Trusting Publishers
In addition to audits, cargo vet
also supports trusting releases of a given
crate by a specific publisher.
Motivation
The core purpose of cargo vet
is to assign trust to the contents of each crate
you use. The tool is audit-oriented because the crates in the ecosystem are very
heterogeneous in origin: it's usually impractical to require that every
dependency was developed by a trusted source, so the next best thing is to
ensure that everything has been audited by a trusted source.
However, there are cases where you do trust the developer. Rather than
requiring an additional audit record for these crates, cargo vet
allows you to
declare that you trust the developer of a given crate to always release code
which meets the desired criteria.
Mechanics
Trusted publishers may be added with cargo vet trust
. Entries require a trust
expiration date, which ensures that the judgment is revisited periodically.
The trust relationships are recorded in the trusted
section of audits.toml
:
[[trusted.baz]]
criteria = "safe-to-deploy"
user-id = 5555 // Alice Jones
start = ...
end = ...
notes = "Alice is an excellent developer and super-trustworthy."
Suggestions
When there is an existing trust entry for a given publisher in your audit set or
that of your imports, cargo vet suggest
will suggest that you consider adding
trust entries for a new unaudited crate by the same publisher:
$ cargo vet suggest
recommended audits for safe-to-deploy:
cargo vet inspect baz 1.3 (used by mycrate) (2033 lines)

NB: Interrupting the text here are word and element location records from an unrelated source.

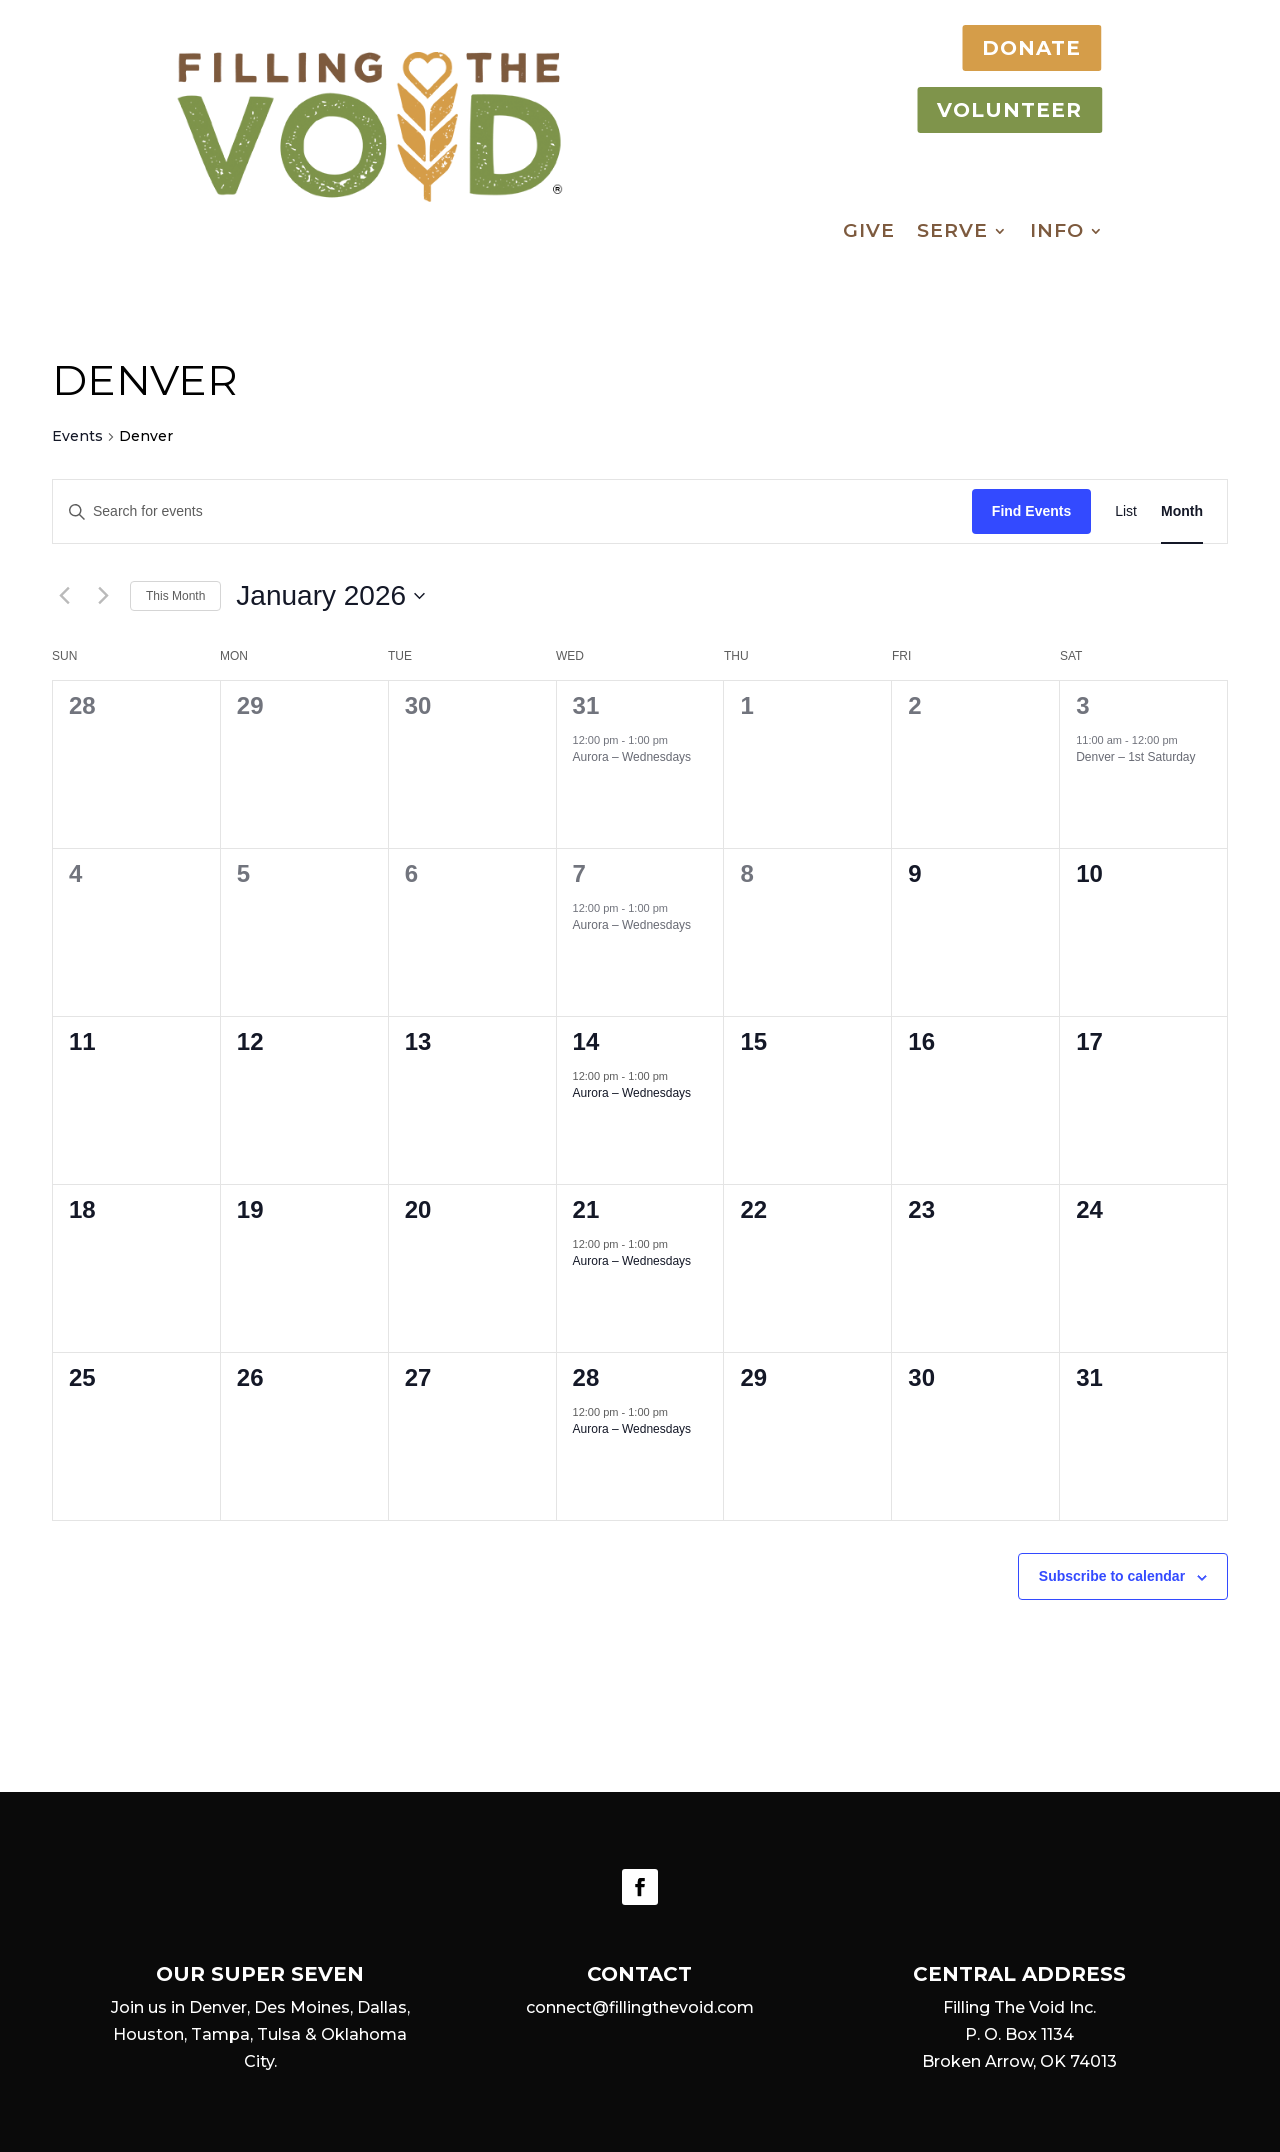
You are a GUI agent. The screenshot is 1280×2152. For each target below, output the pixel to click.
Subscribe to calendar (1112, 1576)
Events (77, 436)
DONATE (1017, 48)
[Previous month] (64, 596)
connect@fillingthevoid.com (640, 2007)
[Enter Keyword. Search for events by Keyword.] (512, 511)
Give (869, 233)
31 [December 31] (586, 705)
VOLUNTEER (995, 110)
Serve (952, 233)
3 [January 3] (1082, 705)
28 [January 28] (586, 1377)
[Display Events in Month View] (1182, 511)
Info (1057, 233)
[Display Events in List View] (1126, 511)
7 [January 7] (579, 873)
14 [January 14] (586, 1041)
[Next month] (103, 596)
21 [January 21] (586, 1209)
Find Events (1031, 511)
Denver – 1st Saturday (1135, 757)
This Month (175, 596)
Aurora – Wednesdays (632, 757)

NOTE: mozilla trusts Alice Jones (ajones) - consider cargo vet trust baz or cargo vet trust --all ajones
Trust entries are fundamentally a heuristic. The trusted publisher is not consulted and may or may not have personally authored or reviewed all the code. Thus it is important to assess the risk and potentially do some investigation on the development and release process before trusting a crate.